[[ Recorded data, beginning ]]

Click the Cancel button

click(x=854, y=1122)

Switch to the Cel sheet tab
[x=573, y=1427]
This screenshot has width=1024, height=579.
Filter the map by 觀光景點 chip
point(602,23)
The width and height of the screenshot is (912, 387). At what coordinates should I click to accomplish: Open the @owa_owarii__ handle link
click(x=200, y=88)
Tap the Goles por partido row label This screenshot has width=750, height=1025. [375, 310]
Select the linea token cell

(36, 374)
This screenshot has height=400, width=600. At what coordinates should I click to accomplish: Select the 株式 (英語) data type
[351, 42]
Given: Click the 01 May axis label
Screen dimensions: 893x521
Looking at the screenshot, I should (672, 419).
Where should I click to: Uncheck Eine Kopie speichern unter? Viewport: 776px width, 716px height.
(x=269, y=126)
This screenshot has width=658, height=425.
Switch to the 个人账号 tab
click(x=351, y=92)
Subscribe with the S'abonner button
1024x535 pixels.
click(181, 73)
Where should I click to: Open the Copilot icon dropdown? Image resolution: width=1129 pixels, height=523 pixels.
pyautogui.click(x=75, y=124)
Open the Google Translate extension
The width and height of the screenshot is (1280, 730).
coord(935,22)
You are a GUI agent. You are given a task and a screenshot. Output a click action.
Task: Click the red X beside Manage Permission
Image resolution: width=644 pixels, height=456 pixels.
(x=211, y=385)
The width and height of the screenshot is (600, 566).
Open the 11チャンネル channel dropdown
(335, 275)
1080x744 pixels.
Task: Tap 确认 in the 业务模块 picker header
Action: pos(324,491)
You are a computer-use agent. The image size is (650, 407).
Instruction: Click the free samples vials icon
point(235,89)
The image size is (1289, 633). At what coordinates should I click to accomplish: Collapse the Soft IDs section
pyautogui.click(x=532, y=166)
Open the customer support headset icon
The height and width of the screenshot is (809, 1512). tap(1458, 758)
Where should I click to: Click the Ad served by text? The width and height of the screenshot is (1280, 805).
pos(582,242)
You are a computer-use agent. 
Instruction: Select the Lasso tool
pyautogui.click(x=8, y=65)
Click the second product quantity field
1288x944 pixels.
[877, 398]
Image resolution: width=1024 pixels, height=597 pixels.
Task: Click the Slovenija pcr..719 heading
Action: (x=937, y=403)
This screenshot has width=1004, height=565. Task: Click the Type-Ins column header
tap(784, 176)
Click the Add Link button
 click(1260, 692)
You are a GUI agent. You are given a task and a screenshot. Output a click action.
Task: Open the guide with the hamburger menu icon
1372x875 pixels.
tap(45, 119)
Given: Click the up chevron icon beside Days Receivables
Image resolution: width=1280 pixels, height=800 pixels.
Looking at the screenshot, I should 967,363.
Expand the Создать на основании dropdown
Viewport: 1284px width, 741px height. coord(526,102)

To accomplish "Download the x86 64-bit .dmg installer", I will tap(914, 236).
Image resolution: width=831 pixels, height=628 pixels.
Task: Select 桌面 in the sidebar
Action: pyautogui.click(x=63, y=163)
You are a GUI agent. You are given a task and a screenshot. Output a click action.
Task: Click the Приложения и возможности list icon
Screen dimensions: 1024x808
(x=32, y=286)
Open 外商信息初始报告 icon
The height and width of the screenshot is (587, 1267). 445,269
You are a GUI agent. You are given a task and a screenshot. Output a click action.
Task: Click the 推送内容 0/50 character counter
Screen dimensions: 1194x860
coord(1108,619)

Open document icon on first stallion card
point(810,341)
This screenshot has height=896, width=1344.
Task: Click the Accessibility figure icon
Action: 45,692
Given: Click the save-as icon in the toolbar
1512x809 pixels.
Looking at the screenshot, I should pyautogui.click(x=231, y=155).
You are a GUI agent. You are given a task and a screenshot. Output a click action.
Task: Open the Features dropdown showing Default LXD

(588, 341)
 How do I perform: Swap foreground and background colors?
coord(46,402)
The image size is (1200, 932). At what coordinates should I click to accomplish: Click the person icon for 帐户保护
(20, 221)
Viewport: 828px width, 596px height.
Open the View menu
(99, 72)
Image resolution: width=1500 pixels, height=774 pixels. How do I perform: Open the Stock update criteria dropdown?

[[ Recorded data, end ]]

● What to produce: Search the listing above for "beside" and copy every line that holds it.

● Written reply:
Task: Click the red X beside Manage Permission
Given: Click the up chevron icon beside Days Receivables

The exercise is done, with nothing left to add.